Almanaque Desportivo do Distrito de Aveiro 1950, pág. 4B.


Mário Duarte

VAI sendo tempo de escrever a completa biografia de Mário Duarte, uma das figuras mestras do desporto nacional, tão grande que, transcendendo as laudas da História, anda nos braços da própria lenda...

Mas se tal biografia está ainda por traçar, ela não cabe também nas minguadas fronteiras de uma simples página deste Almanaque.

Em 1905, «Os Sports», baseado num plebiscito aberto em suas colunas, proclamou Mário Duarte o desportista mais completo de Portugal. Esta vitória, síntese perfeita, e assim há que considerá-la, de todos os notáveis triunfos do excelso pioneiro, exprime a categoria que ao tempo se lhe conferia. Vivo fosse Mário Duarte e, a repetir-se agora o plebiscito, outro, temos a convicção, não seria o eleito. Bastava apenas que à votação, hoje como ontem, presidisse um recto sentido de justiça.

Praticante eclético, organizador infatigável, jornalista quando mais se tornava necessário, pro­curou sempre inovar, dinamizando irresistivelmente a juventude. Cabe-lhe implicitamente a honra ­e a glória — de haver desempenhado capital papel na evolução do desporto português, dos hábitos da gente portuguesa, nomeadamente na última década do século XIX e na primeira do actual.

# Tarefa 1
Duplique as linhas dos registos a partir do início destes e termine depois da linha que contém "coordinates (264, 609).", incluindo-a.

# Dados disponíveis
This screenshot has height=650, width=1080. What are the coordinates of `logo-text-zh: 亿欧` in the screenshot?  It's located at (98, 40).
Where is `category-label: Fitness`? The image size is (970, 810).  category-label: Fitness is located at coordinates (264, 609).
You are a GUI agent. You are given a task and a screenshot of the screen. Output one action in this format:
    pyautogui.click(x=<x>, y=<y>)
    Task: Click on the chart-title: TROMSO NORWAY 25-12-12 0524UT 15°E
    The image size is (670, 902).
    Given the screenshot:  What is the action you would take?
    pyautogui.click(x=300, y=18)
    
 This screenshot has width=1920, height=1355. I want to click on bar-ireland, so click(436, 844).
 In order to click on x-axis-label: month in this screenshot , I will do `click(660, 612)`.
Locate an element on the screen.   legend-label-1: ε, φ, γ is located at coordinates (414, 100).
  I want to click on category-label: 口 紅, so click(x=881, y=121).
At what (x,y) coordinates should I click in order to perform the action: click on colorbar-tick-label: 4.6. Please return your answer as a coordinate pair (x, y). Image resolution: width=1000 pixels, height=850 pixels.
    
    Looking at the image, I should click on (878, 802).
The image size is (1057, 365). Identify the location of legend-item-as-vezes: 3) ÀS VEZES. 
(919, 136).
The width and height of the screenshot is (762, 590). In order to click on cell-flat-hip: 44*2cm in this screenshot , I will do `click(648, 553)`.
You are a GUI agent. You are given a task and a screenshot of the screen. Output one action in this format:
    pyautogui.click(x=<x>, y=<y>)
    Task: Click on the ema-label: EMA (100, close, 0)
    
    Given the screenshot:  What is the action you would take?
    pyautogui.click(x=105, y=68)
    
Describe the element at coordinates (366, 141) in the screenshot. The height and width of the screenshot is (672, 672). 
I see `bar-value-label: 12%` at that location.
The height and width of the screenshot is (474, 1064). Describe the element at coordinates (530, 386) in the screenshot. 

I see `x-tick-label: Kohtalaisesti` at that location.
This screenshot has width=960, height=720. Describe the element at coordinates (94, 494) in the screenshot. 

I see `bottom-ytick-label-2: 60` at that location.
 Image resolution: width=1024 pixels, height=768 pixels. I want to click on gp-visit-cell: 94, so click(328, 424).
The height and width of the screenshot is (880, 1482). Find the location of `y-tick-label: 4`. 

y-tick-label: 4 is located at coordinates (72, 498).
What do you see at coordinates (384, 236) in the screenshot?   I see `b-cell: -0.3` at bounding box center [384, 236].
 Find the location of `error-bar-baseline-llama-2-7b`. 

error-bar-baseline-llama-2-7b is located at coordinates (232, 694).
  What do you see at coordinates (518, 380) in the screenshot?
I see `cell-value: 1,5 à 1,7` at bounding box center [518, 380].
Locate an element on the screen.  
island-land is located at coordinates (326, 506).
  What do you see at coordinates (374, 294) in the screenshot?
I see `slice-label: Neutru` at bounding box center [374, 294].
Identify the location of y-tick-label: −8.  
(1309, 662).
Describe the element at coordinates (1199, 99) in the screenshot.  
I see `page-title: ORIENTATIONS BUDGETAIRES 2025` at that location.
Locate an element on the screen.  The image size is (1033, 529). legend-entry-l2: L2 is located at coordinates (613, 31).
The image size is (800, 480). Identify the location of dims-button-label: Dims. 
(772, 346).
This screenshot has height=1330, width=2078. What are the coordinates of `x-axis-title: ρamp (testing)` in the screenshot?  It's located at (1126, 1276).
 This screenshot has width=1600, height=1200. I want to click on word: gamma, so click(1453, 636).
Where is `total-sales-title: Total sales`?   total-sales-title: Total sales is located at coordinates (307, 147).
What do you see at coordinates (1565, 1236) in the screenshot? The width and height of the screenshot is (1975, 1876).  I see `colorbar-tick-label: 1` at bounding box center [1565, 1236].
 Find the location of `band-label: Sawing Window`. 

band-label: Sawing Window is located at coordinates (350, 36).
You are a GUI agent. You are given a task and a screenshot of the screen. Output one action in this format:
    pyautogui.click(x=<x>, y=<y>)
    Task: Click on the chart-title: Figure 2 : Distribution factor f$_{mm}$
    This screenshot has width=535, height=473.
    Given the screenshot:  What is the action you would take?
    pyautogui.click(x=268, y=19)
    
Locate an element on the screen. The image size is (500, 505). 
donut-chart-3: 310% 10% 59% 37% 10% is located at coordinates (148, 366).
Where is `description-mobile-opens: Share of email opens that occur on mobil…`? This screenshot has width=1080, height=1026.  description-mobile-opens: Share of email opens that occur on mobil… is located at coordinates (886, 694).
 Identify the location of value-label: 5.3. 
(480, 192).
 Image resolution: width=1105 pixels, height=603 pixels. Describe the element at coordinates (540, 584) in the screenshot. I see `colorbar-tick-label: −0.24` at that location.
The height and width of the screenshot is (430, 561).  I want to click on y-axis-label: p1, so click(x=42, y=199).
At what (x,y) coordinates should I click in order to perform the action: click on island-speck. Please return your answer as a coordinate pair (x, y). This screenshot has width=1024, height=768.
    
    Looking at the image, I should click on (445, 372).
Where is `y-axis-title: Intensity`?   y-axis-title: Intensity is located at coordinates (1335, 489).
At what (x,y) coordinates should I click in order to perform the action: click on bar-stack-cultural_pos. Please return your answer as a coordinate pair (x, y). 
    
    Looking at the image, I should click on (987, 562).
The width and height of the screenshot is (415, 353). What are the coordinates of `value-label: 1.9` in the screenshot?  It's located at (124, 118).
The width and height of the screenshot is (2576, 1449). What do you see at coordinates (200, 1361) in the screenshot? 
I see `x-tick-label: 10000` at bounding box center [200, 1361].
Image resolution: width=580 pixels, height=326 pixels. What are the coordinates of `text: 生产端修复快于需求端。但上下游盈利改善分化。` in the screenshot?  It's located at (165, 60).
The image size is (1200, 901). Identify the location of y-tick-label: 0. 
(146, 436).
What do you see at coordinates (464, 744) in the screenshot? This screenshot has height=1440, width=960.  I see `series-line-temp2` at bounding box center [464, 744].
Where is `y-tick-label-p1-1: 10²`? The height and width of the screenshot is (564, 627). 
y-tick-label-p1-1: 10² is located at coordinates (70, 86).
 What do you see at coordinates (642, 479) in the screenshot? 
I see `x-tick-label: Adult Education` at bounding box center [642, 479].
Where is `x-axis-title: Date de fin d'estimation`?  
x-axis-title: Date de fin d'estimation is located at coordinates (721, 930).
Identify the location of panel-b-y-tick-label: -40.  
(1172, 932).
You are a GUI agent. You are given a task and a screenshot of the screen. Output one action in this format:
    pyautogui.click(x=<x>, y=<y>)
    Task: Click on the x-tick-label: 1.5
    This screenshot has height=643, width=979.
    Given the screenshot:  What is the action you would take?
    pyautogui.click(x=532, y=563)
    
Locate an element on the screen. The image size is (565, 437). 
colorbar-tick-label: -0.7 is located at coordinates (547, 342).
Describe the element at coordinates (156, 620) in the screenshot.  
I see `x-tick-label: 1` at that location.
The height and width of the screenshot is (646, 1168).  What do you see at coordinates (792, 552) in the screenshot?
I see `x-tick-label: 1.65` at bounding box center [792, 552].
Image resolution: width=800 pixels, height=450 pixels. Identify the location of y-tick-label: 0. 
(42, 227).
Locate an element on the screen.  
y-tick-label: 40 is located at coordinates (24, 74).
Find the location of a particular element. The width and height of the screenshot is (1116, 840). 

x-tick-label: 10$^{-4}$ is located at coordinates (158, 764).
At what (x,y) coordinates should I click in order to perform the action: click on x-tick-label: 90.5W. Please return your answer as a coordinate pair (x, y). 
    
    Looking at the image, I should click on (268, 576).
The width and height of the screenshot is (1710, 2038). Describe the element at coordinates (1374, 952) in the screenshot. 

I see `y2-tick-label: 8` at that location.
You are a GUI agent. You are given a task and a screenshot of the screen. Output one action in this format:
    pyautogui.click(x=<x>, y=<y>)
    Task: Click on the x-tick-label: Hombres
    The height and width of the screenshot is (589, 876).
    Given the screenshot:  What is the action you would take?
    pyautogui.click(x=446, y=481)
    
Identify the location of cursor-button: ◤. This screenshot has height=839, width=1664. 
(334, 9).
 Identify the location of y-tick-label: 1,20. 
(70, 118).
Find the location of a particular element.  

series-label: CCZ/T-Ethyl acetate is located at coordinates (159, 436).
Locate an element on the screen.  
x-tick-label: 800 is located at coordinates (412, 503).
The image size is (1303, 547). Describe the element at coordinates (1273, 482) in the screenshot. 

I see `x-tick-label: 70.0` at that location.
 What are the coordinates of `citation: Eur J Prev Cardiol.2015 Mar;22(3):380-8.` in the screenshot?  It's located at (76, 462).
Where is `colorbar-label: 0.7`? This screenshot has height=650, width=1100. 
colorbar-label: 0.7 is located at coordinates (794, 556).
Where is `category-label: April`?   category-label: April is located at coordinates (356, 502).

# Tarefa 2
Transcreva do texto sobre Mário Duarte o trecho que começa nas palavras "VAI sendo tempo" e termina depois de "página deste Almanaque.".

# Resposta final 1
This screenshot has height=650, width=1080. What are the coordinates of `logo-text-zh: 亿欧` in the screenshot?  It's located at (98, 40).
Where is `category-label: Fitness`? The image size is (970, 810).  category-label: Fitness is located at coordinates (264, 609).

# Resposta final 2
VAI sendo tempo de escrever a completa biografia de Mário Duarte, uma das figuras mestras do desporto nacional, tão grande que, transcendendo as laudas da História, anda nos braços da própria lenda...

Mas se tal biografia está ainda por traçar, ela não cabe também nas minguadas fronteiras de uma simples página deste Almanaque.